Figure out how many lines in the records below hold the string "will". That number alone is the answer.

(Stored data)
......

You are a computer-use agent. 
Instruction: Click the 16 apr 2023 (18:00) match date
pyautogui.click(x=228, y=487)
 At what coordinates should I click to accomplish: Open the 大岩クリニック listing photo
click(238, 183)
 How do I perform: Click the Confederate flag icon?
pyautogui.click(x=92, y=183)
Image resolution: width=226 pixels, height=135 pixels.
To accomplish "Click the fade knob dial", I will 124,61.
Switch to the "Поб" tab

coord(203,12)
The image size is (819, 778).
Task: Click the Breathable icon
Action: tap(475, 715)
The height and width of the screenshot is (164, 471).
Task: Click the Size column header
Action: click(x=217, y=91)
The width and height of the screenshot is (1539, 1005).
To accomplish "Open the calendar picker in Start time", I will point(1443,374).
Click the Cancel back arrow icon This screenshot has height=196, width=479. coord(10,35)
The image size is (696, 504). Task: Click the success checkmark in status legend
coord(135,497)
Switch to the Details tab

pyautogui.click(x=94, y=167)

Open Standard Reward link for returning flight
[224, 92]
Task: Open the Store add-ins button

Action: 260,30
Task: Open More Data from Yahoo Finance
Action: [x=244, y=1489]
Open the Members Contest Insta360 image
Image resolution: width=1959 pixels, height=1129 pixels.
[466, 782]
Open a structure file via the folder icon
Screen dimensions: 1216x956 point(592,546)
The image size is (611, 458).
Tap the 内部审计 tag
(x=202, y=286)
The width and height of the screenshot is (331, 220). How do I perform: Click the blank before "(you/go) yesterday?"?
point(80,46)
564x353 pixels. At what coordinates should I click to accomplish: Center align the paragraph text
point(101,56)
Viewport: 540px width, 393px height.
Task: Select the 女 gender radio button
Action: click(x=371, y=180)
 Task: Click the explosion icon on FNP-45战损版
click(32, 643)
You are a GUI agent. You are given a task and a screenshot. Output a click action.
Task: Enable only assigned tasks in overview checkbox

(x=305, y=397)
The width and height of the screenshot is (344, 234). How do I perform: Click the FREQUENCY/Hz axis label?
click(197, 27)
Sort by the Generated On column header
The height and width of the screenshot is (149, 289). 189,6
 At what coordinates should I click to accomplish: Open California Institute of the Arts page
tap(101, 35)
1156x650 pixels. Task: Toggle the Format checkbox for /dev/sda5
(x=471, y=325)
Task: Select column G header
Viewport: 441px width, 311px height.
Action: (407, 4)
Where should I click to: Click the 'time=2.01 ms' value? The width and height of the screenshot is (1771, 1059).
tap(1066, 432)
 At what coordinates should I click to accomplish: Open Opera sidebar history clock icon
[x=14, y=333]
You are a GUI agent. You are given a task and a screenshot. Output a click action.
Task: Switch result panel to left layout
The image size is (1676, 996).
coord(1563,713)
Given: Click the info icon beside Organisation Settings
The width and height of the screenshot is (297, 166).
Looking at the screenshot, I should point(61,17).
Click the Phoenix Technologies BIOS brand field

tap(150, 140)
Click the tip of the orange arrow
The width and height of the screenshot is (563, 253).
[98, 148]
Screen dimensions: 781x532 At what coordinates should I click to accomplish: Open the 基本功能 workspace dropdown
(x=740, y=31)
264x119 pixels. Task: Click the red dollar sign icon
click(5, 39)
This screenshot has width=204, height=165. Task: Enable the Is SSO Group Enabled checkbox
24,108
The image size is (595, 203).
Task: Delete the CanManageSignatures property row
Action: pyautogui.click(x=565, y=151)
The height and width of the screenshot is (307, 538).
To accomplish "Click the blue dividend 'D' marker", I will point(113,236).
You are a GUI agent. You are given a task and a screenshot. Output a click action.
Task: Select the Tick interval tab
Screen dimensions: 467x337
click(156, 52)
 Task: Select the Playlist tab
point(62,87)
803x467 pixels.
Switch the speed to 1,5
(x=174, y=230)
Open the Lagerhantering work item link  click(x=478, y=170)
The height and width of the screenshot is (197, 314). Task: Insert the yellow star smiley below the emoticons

......

— ANSWER TO THE PROBLEM —
3